• _WHAT THE EXERCISE ASKS_
Copy the listing below word for word, from the line with "Click the empty" up to and including the line with "Click Brennen in".

• _EXCERPTED RECORDS_
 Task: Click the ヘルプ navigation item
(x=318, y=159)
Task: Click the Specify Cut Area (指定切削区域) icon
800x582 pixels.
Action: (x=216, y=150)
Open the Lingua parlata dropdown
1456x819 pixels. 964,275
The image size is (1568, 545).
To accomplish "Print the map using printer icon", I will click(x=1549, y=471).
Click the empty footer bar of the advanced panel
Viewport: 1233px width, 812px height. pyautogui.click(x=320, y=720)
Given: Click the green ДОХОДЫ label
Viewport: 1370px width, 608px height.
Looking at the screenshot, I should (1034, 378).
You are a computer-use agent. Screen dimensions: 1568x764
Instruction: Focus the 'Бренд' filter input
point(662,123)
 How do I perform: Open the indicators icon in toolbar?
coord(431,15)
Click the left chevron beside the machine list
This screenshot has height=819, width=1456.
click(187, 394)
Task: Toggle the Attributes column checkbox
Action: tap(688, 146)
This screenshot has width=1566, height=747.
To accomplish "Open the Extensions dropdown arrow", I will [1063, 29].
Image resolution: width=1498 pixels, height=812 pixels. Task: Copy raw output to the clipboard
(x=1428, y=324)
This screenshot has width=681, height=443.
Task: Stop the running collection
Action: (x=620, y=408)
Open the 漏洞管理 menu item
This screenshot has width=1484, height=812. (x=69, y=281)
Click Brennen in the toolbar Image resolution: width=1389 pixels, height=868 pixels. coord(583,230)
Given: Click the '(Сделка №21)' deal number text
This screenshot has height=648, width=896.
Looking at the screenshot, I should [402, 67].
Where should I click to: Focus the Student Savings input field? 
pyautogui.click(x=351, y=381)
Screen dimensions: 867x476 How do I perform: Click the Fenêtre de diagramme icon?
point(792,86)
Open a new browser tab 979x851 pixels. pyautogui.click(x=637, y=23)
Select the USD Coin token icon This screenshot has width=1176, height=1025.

• _ANSWER FOR THIS EXERCISE_
Click the empty footer bar of the advanced panel
Viewport: 1233px width, 812px height. pyautogui.click(x=320, y=720)
Given: Click the green ДОХОДЫ label
Viewport: 1370px width, 608px height.
Looking at the screenshot, I should (1034, 378).
You are a computer-use agent. Screen dimensions: 1568x764
Instruction: Focus the 'Бренд' filter input
point(662,123)
 How do I perform: Open the indicators icon in toolbar?
coord(431,15)
Click the left chevron beside the machine list
This screenshot has height=819, width=1456.
click(187, 394)
Task: Toggle the Attributes column checkbox
Action: tap(688, 146)
This screenshot has width=1566, height=747.
To accomplish "Open the Extensions dropdown arrow", I will [1063, 29].
Image resolution: width=1498 pixels, height=812 pixels. Task: Copy raw output to the clipboard
(x=1428, y=324)
This screenshot has width=681, height=443.
Task: Stop the running collection
Action: (x=620, y=408)
Open the 漏洞管理 menu item
This screenshot has width=1484, height=812. (x=69, y=281)
Click Brennen in the toolbar Image resolution: width=1389 pixels, height=868 pixels. coord(583,230)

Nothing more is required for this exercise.